Zitierter Auszug:
^^^^^^^^

Der Kunstmaschinist

Zwischen großem Wosinn und kleinem Wahnsinn: In zwei Wochen sollte der Dichter Oskar Pastior den Georg-Büchner-Preis erhalten, kurz vor seinem 79. Geburtstag ist er nun in Frankfurt verstorben

VON OLIVER RUF

Unter den Silbendrechslern und Sprachakrobaten, den Dadaisten und Experimentaldichtern, den Lautpoeten und Vortragskünstlern des vergangenen Jahrhunderts war er der Leiseste, unter den herausragenden Schriftstellern der deutschen Literatur war er einer der Lautesten – Oskar Pastior, kein Zögern, besaß vielerlei Talent. Dass seine Stimme beides verlauten ließ, sowohl sachte die gängige Sprache auf ihre Vielfalt hin durchforschte als auch dröhnend die Tradition durchbrach, erwies sich als ausgesprochen ertragreich. Der „große Wosinn“ endet im Werk des 1927 im Siebenbürgischen Hermannstadt geborenen Wortakrobaten stets im „kleinen Wannsinn“ und umgekehrt: „Kein / Guckloch, wo der Wosinn seinen Wannsinn fände [...]“.

Freiheit – im Besonderen die Freiheit des Wortes – wollte Pastior mit seiner Autorschaft prägen und provozieren, weshalb sich sein poetisches und poetologisches Engagement in zahlreichen Büchern präsentierte, die einerseits die Grenzen der Regelhaftigkeit ausloten und andererseits die Vokale kobolzen lassen. Es war vor allem ein Thema, das Pastior sein Leben lang nicht losließ. Die „Zeile als Willkür und Maß“ fand in der Arbeit des brillanten Lyrikers ein unendliches Echo aus Analyse, Echo und Kreativität. Der Erfolg seines Lebenswerks gab ihm am Ende recht: In zwei Wochen sollte er den Georg-Büchner-Preis erhalten, die wichtigste deutsche literarische Auszeichnung – eine Ehre, die einige Jahrzehnte zu spät kam, aber volle Zustimmung verdient.

Pastior sah sich selbst in der Rolle eines „Kunstmaschinisten“, der mit der Kreation und Vorführung neuer Sprachspiele darauf hinwirkte, dass Anagrammgedichte und Wechselbälger, Palindrome und Gimpelstifte, Sonetburger und Villanellen nicht zwischen Buchdeckeln vergilben, sondern fortleben: als dauerhafte Spracharbeit, von der sich symptomatisch sage ließe, „du habest es rauschen gehört“ (so der Titel des gerade erschienenen, jüngsten Bandes der Pastior’schen Werkausgabe). Nach dem Einmarsch der Roten Armee wurde der deutschsprachige Rumäne als Siebzehnjähriger für fünf Jahre in ein ukrainisches Lager deportiert. Es folgten rumänischer Militärdienst, während dem er das Abitur ablegte, und schließlich ein Germanistikstudium in Bukarest. Pastior fand eine Anstellung als Rundfunkredakteur und ergriff 1968 die Chance, fortan in Deutschland als freier Autor zu existieren.

^^^^^^^^

Aufgaben:
1 – Drucken Sie den Abschnitt aus dem Text über Oskar Pastior ab, der bei „Pastior sah sich“ beginnt und bei „Autor zu existieren.“ endet.
2 – In welcher Stadt wurde Oskar Pastior laut dem Text über Oskar Pastior geboren?

Vorliegende Daten:
^^^^^^^^

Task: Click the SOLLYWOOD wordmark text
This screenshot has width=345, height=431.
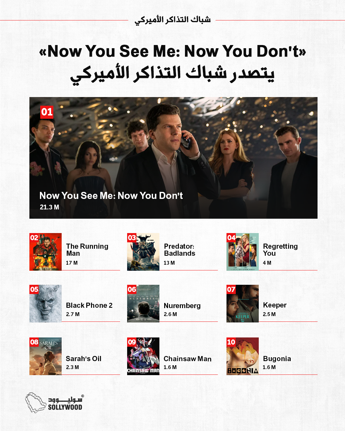Action: coord(65,407)
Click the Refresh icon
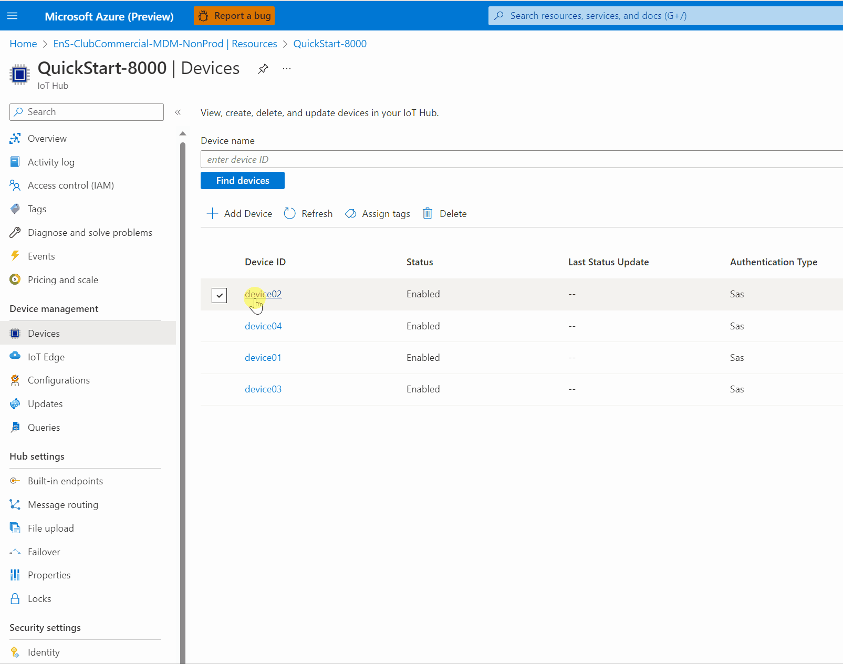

^^^^^^^^

Erwartete Antworten:
1 –
Pastior sah sich selbst in der Rolle eines „Kunstmaschinisten“, der mit der Kreation und Vorführung neuer Sprachspiele darauf hinwirkte, dass Anagrammgedichte und Wechselbälger, Palindrome und Gimpelstifte, Sonetburger und Villanellen nicht zwischen Buchdeckeln vergilben, sondern fortleben: als dauerhafte Spracharbeit, von der sich symptomatisch sage ließe, „du habest es rauschen gehört“ (so der Titel des gerade erschienenen, jüngsten Bandes der Pastior’schen Werkausgabe). Nach dem Einmarsch der Roten Armee wurde der deutschsprachige Rumäne als Siebzehnjähriger für fünf Jahre in ein ukrainisches Lager deportiert. Es folgten rumänischer Militärdienst, während dem er das Abitur ablegte, und schließlich ein Germanistikstudium in Bukarest. Pastior fand eine Anstellung als Rundfunkredakteur und ergriff 1968 die Chance, fortan in Deutschland als freier Autor zu existieren.

2 – Im siebenbürgischen Hermannstadt.